*** Begin section ***

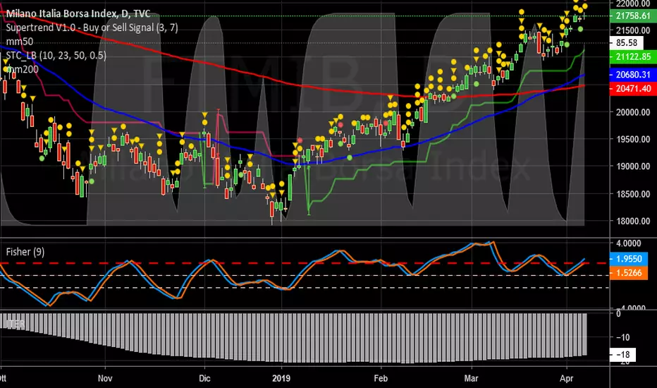This screenshot has height=388, width=657.
Task: Open the Fisher (9) indicator label
Action: 25,252
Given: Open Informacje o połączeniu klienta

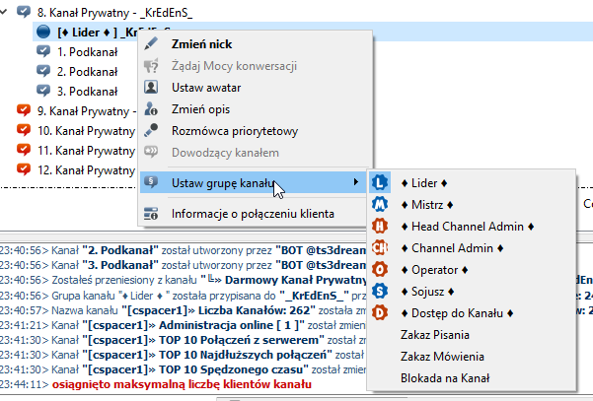Looking at the screenshot, I should 253,213.
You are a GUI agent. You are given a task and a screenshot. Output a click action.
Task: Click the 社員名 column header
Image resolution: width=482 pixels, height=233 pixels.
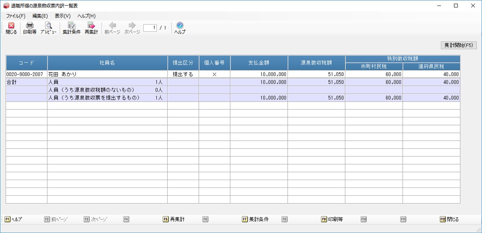107,63

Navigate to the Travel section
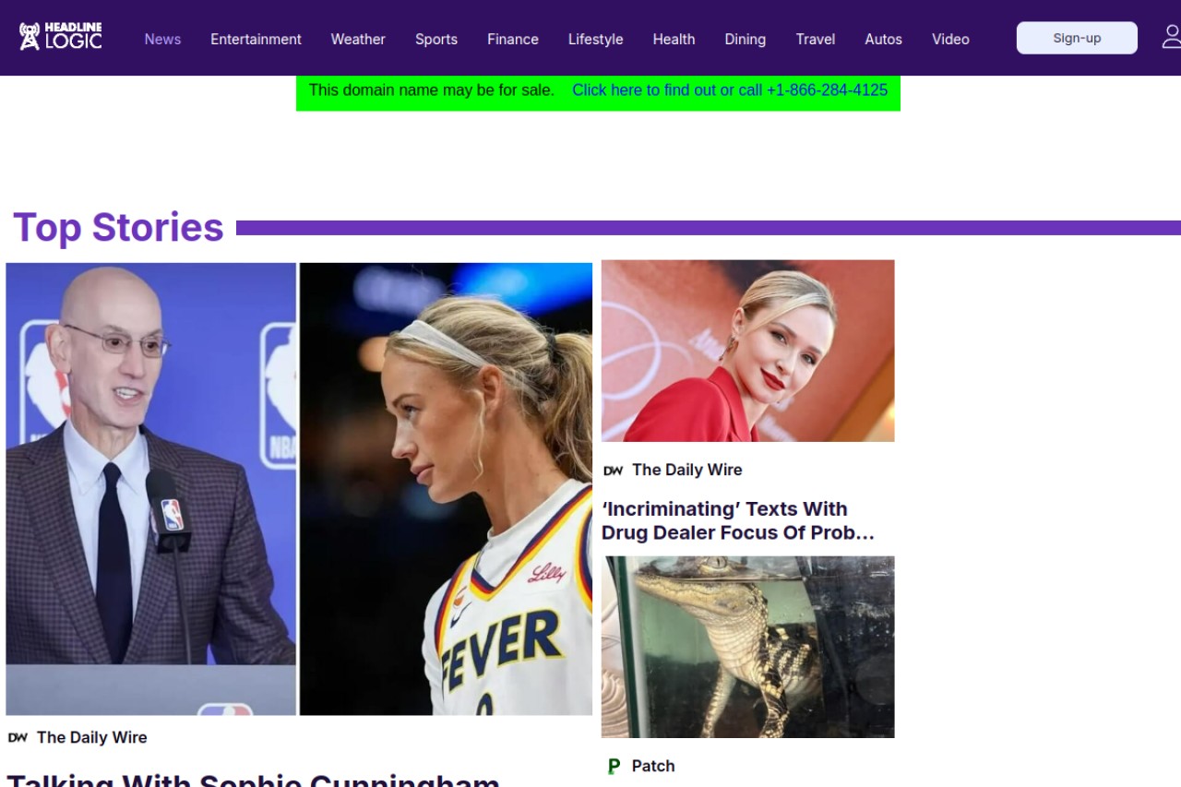pos(816,39)
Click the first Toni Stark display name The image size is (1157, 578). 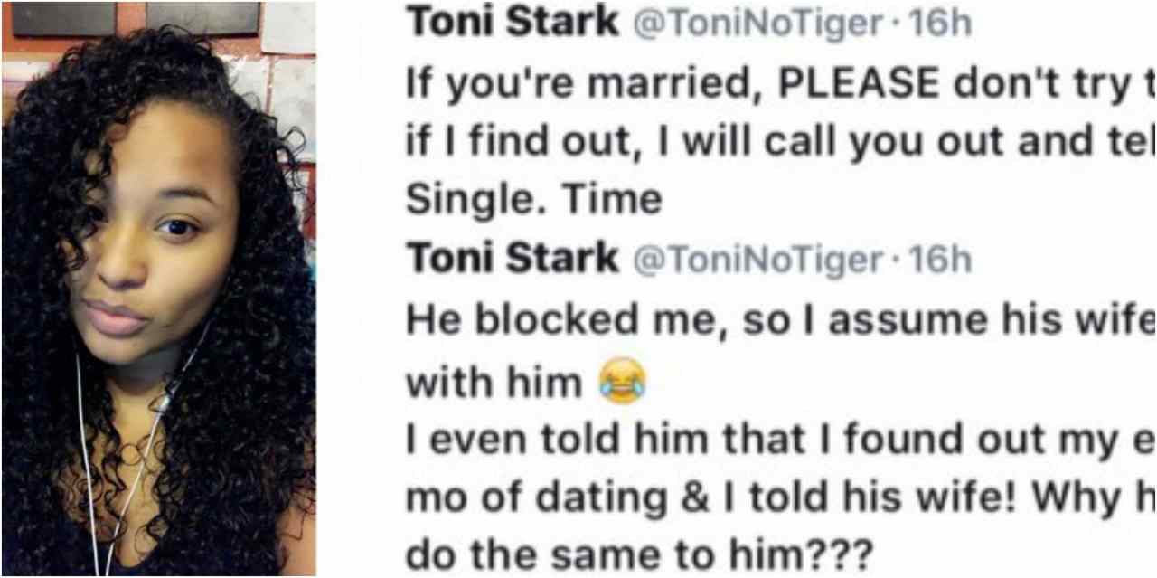click(512, 24)
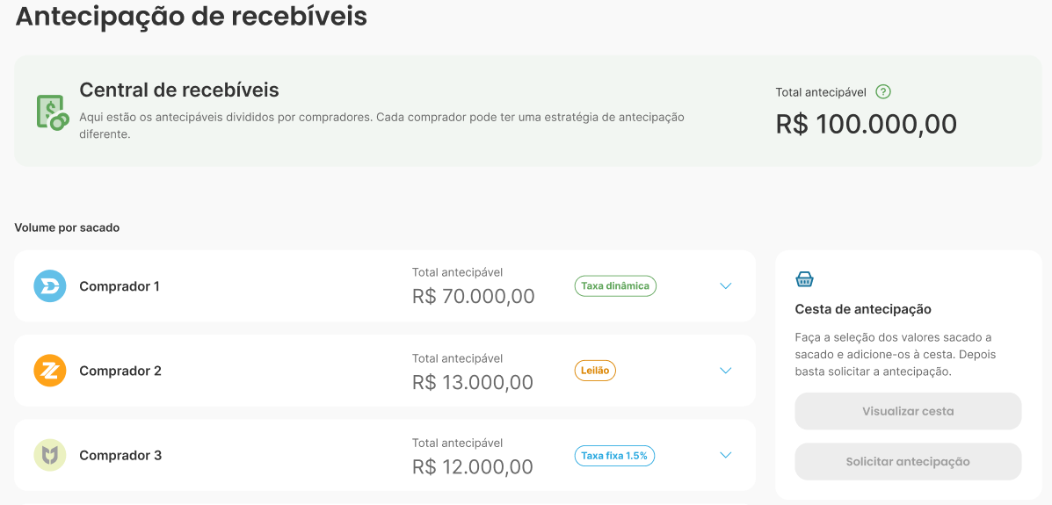Open the help icon beside Total antecipável

(x=883, y=92)
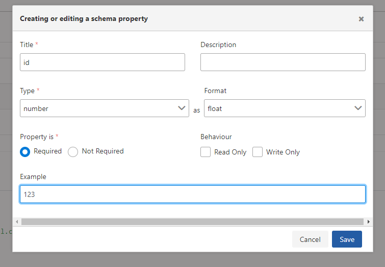Focus the Title field containing id
Image resolution: width=385 pixels, height=267 pixels.
point(102,62)
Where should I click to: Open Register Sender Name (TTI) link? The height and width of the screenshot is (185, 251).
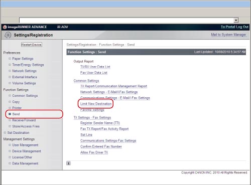coord(100,123)
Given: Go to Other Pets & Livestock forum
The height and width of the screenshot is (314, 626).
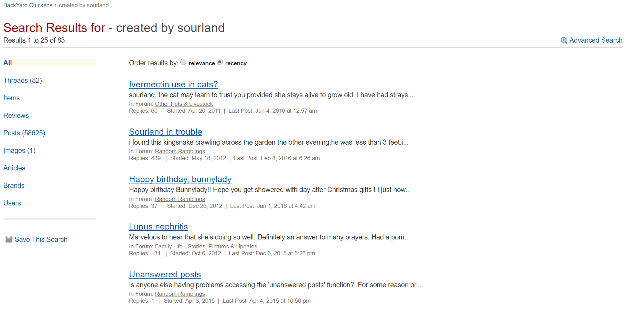Looking at the screenshot, I should pos(184,104).
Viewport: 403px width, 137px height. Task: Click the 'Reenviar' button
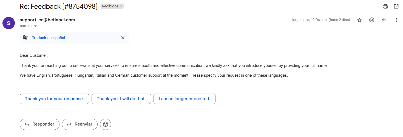(x=80, y=124)
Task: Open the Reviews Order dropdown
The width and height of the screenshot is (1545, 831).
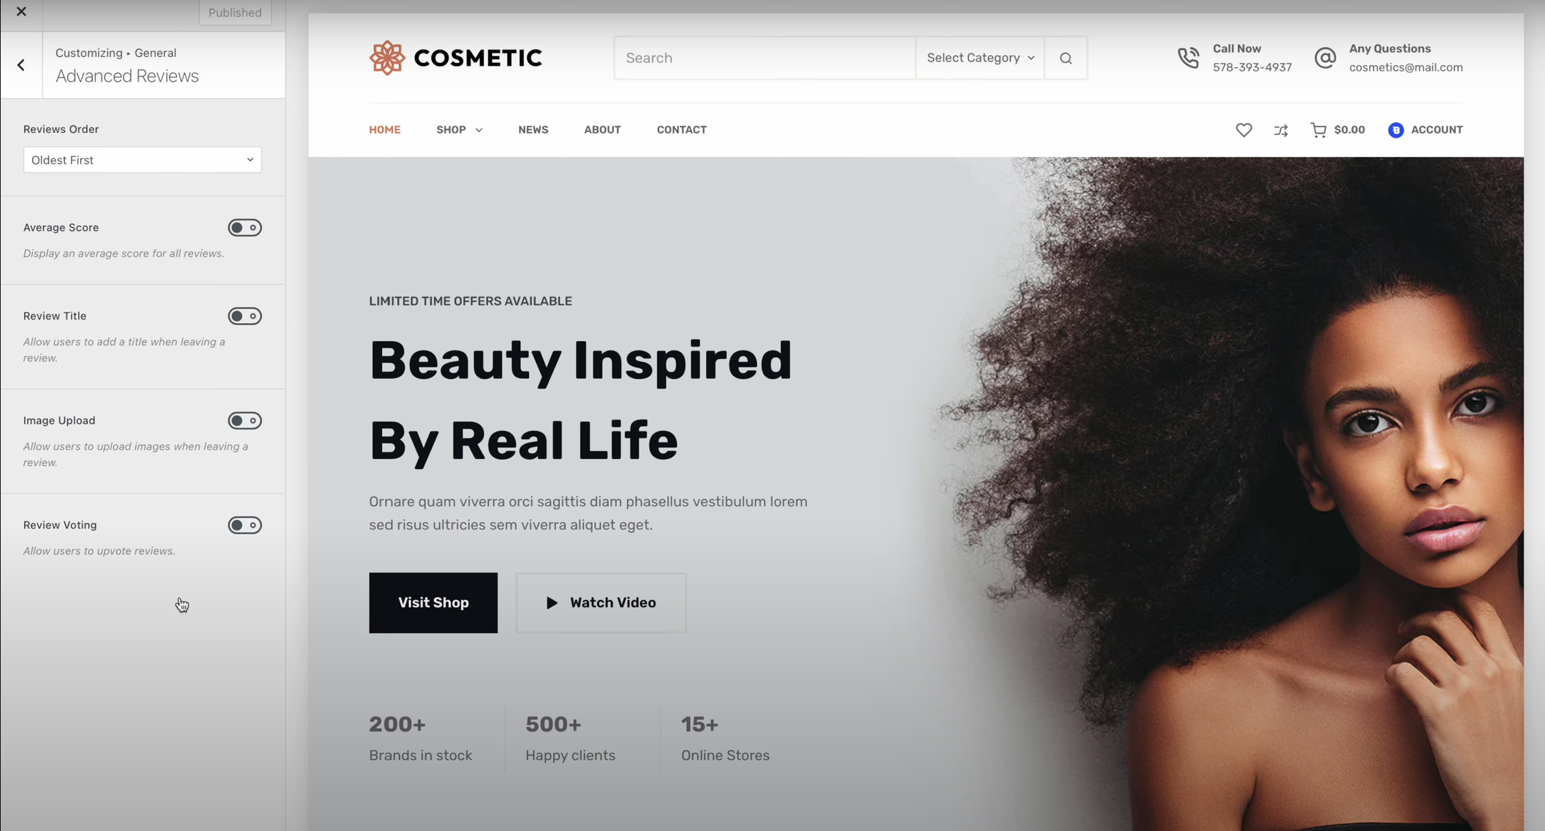Action: point(142,160)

*** End section ***

### Exercise
All that is wanted is the lines from the one holding "The width and" through the end of the material, duplicated exactly, with no pictures.

### Written answer
The width and height of the screenshot is (1545, 831).
Action: point(142,160)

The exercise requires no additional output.